If you look at the color calculator on animal genetics you can play with combinations

but both parents have to carry cream to start for a DD

Creamello is a Red based DD and Perlino is a Black Based DD


----------



## Windhaven (Jul 4, 2011)

I have a perlino or smokey cream pinto filly here. Her dam is a buckskin (but registered brown) and her sire is registered as a bay pinto.











Her color does appear darker then it is, because I took the pictures right after her bath before she dried. She also has two beautiful big blue eyes.


----------



## Jill (Jul 4, 2011)

We love cream dilute and have LOTS of it in our breeding (or potential future breeding) horses. Here they are:

Destiny (stallion), Smokey Silver Black -- dam is smokey black and sire is palomino -- Destiny has sired double dilute foals:






DunIT (stallion), Smokey Grullo Grey, dam silver appy and sire buckskin pinto -- DunIT has sired a double dilute foal and a palomino foal:






Maddie (mare), Silver Buckskin Dun, dam listed as dun and sire listed as buckskin:






Cover Girl (mare), Buckskin, dam is double dilute and sire is buckskin:






Flirt (mare), Silver Buckskin, dam is silver dapple black and sire is double dilute:






Khaki (mare), Buckskin, dam and sire are both buckskins:






CONTINUED...


----------



## Jill (Jul 4, 2011)

CONTINUED........

Piper (mare), silver smutty buckskin, dam is double dilute and sire is smokey silver black:






Infinity (mare), Smutty Bucksksin, dam is double dilute and sire is smokey silver black:






Bliss (filly), Golden Palomino, dam is silver dapple black and sire is smokey grullo grey:






Double (mare), Double Dilute, dam was silver buckskin appy and sire is buckskin pinto:






Sweetie (mare), Double Dilute, dam is buckskin and sire is buckskin pinto:






Bomb Shell (mare), Double Dilute, dam was silver buckskin appy and sire is buckskin:






CONTINUED...


----------



## Jill (Jul 4, 2011)

CONTINUED...

Divine (filly), Double Dilute Dun Pinto, dam is double dilute and sire is smokey silver black:






Design (filly), Double Dilute Pinto, dam is double dilute and sire is smokey silver black:






Delight (filly), Double Dilute Dun, dam is double dilute and sire is smokey grullo grey:






BTW, Divine & Infinty and Design & Piper are full sisters to each other, and Delight & Bliss are paternal sisters to each other


----------



## MBhorses (Jul 4, 2011)

wow very nice dulites



:shocked





Jill you can send one or two to me lol





everyone very nice horses thanks for sharing i love the double dilute pintos you don't see those as much


----------



## MBhorses (Jul 4, 2011)

wow wow wow



:wub



fine horses everyone.


----------



## Songcatcher (Jul 4, 2011)

eagles ring farm said:


> Creamello is a Red based DD and Perlino is a Black Based DD


One little correction, Perlino must also have Agouti.

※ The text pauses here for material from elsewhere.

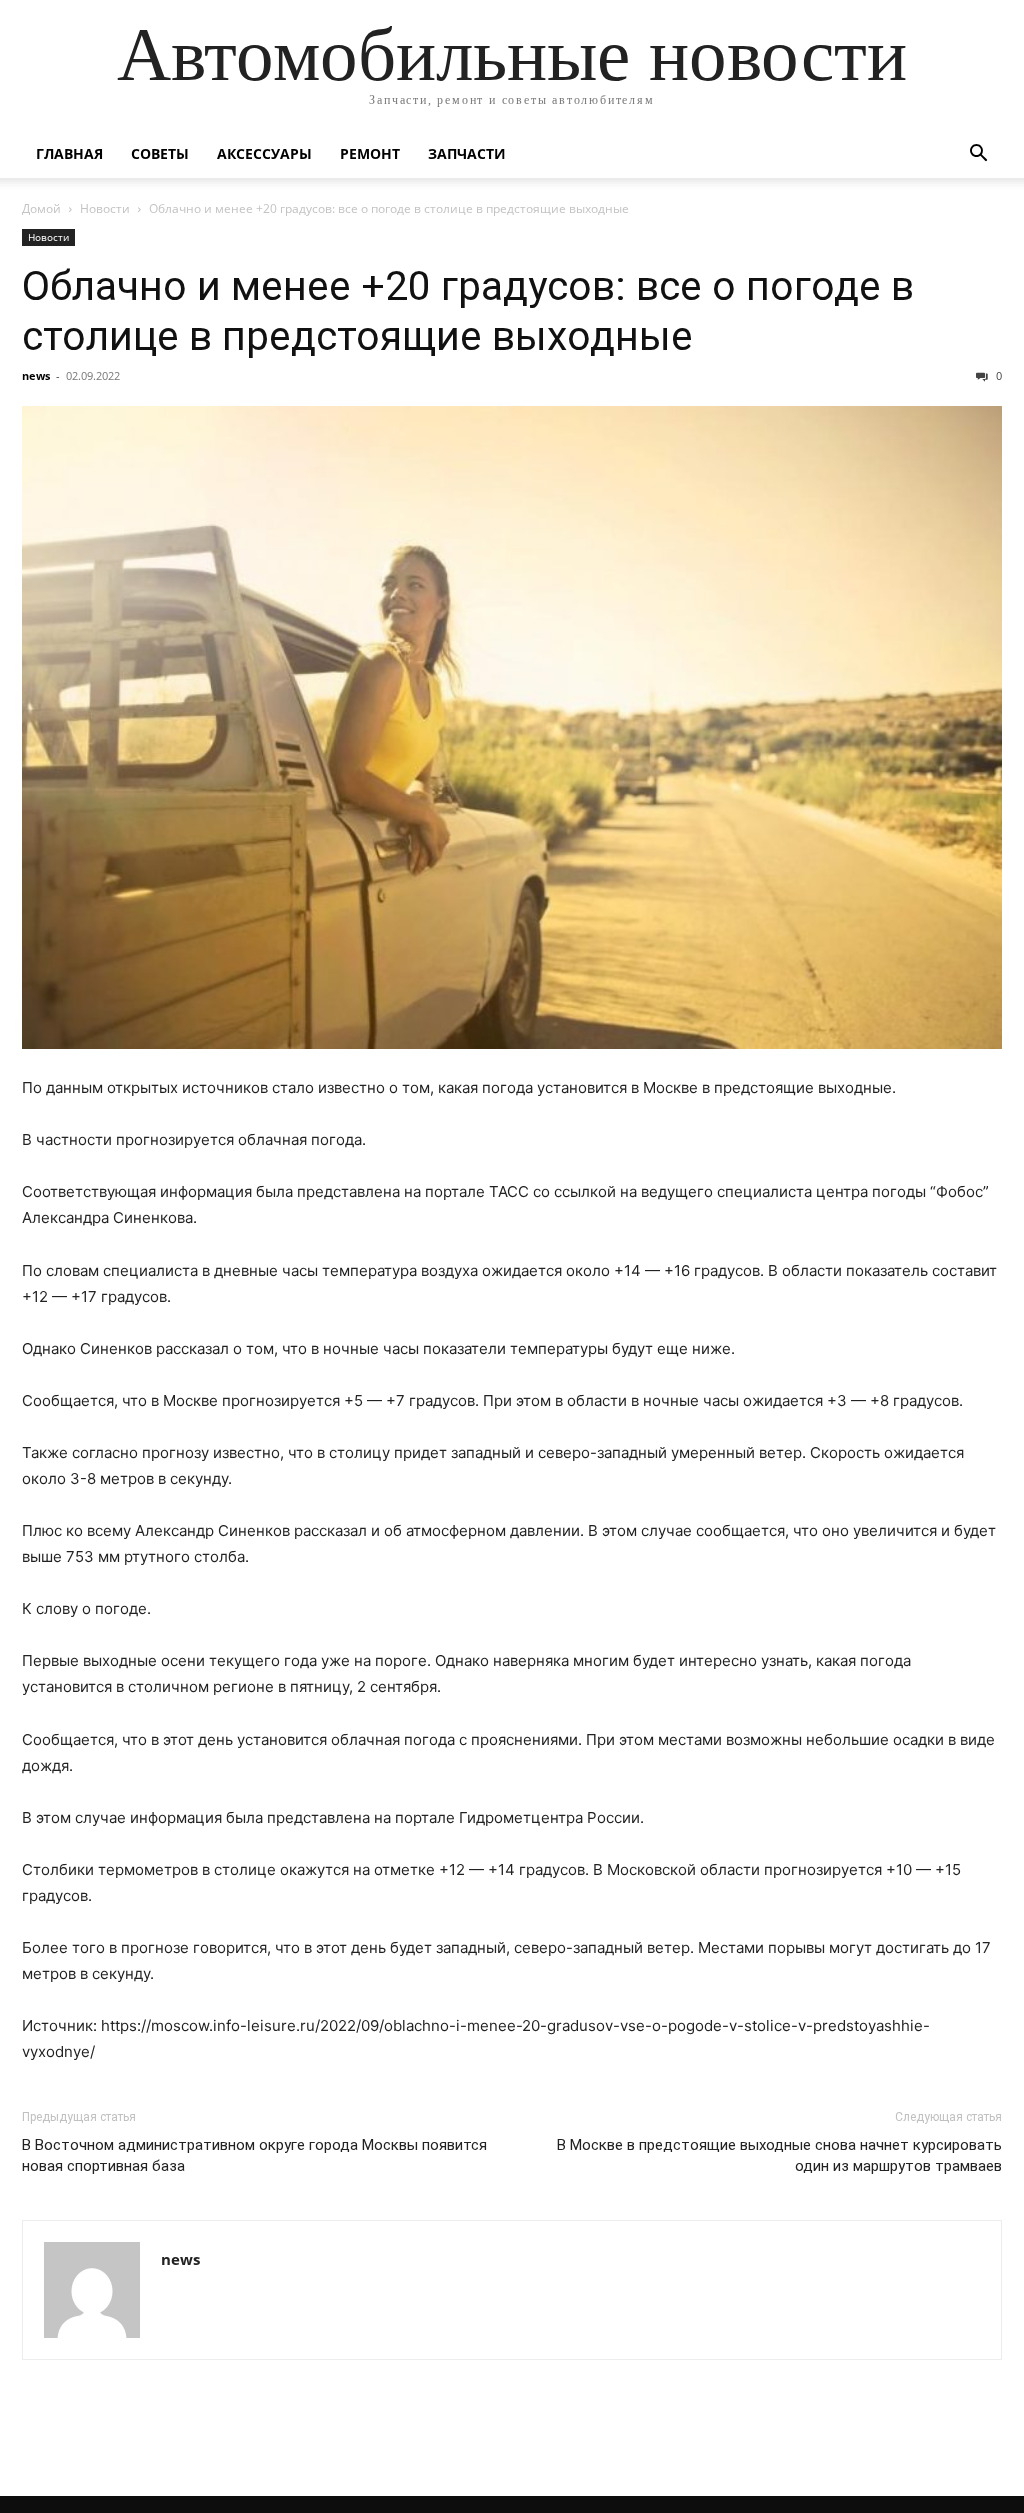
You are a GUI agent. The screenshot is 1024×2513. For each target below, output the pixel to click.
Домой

Black based double Cream without Agouti is Smokey Cream.

Beautiful horse!


----------



## eagles ring farm (Jul 4, 2011)

Songcatcher said:


> One little correction, Perlino must also have Agouti. Black based double Cream without Agouti is Smokey Cream.
> 
> Beautiful horse!


My Bad forgot that part

thanks songcatcher. I'm still learning too


----------



## Jill (Jul 5, 2011)

MBhorses said:


> wow very nice dulites
> 
> 
> 
> ...


I felt like I hit the lottery this spring getting three for three fillies / double dilutes! Most of my horses also are heavily Buckeroo bred, which of course is known for dilute genes. Wish I could offer the double dilutes, but they're mine mine mine all mine!!!! LOL! I just love those "pinkies" _(and not to rub it in but in addition to two of the fillies, Divine & Design, being double dilute pinto, Sweetie & Double (their dams) are also both double dilute pintos -- but with that color, it's not as easy to see the pinto markings as they mature.)_


----------



## MBhorses (Jul 5, 2011)

Jill said:


> I felt like I hit the lottery this spring getting three for three fillies / double dilutes! Most of my horses also are heavily Buckeroo bred, which of course is known for dilute genes. Wish I could offer the double dilutes, but they're mine mine mine all mine!!!! LOL! I just love those "pinkies" _(and not to rub it in but in addition to two of the fillies, Divine & Design, being double dilute pinto, Sweetie & Double (their dams) are also both double dilute pintos -- but with that color, it's not as easy to see the pinto markings as they mature.)_



aw jill just one lol



you are suppose to share



Lucky Lucky


----------



## Maple Hollow Farm (Jul 5, 2011)

We have quite a few dilutes as well.

Arions Destinys Magic Trick is our buckskin pinto son of Alvadars Double Destiny (buckskin) and out of a bay pinto daughter of Thunders True Copy. I need to get new pictures of him since he shows his color much better now.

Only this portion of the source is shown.